═══ Given entries ═══

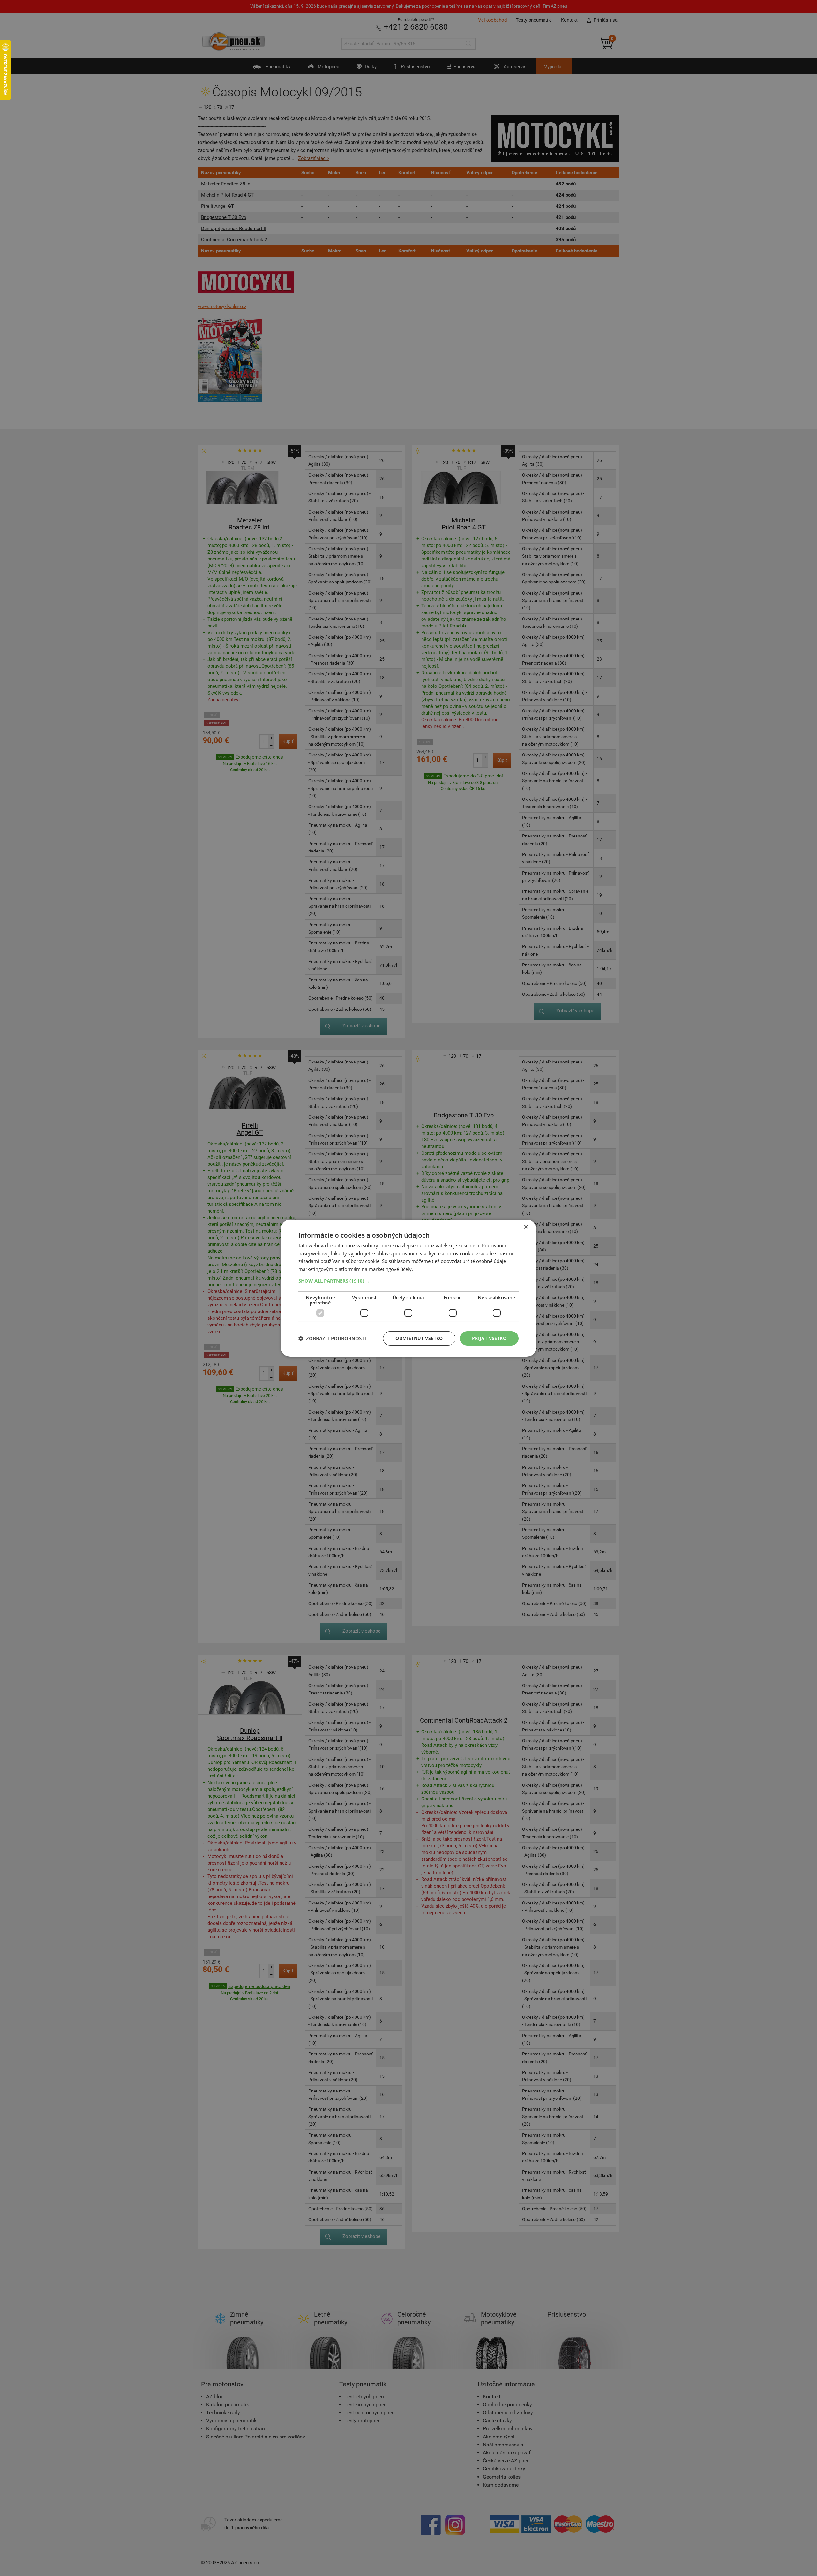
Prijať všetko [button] (489, 1338)
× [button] (525, 1226)
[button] (408, 1281)
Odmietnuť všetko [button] (419, 1338)
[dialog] (408, 1287)
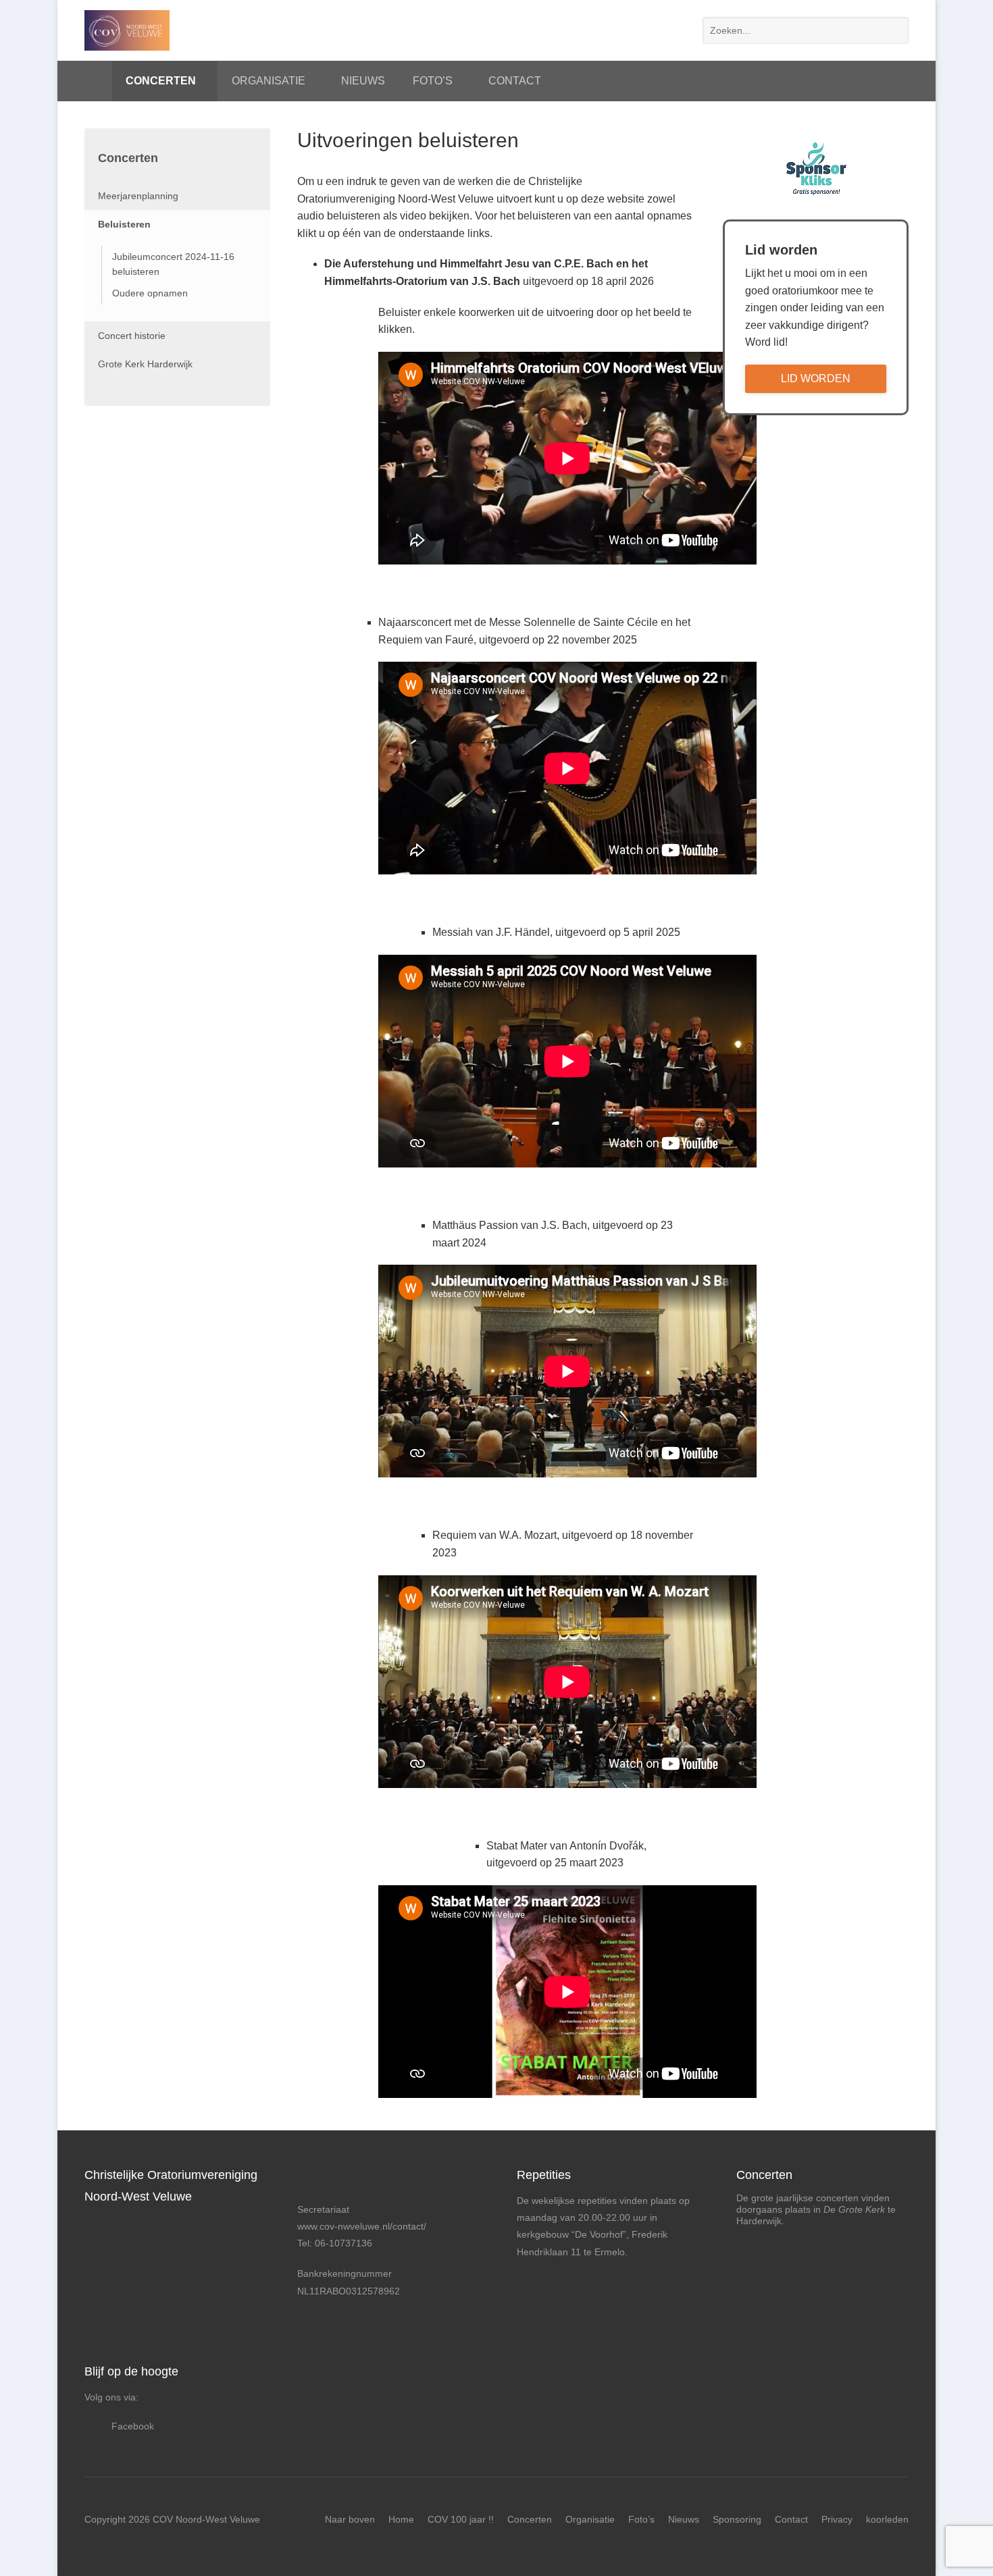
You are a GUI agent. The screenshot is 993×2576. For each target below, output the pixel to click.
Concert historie (132, 335)
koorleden (887, 2519)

═══

What to do
Which lines run from the one containing "[button] (525, 1226)" through the last line of the entries above? Output them exactly, both ends included, with no pictures.

Solved exercise
× [button] (525, 1226)
[button] (408, 1281)
Odmietnuť všetko [button] (419, 1338)
[dialog] (408, 1287)
You are a GUI agent. The screenshot is 993×2576. For each target below, output the pixel to click.
Concert historie (132, 335)
koorleden (887, 2519)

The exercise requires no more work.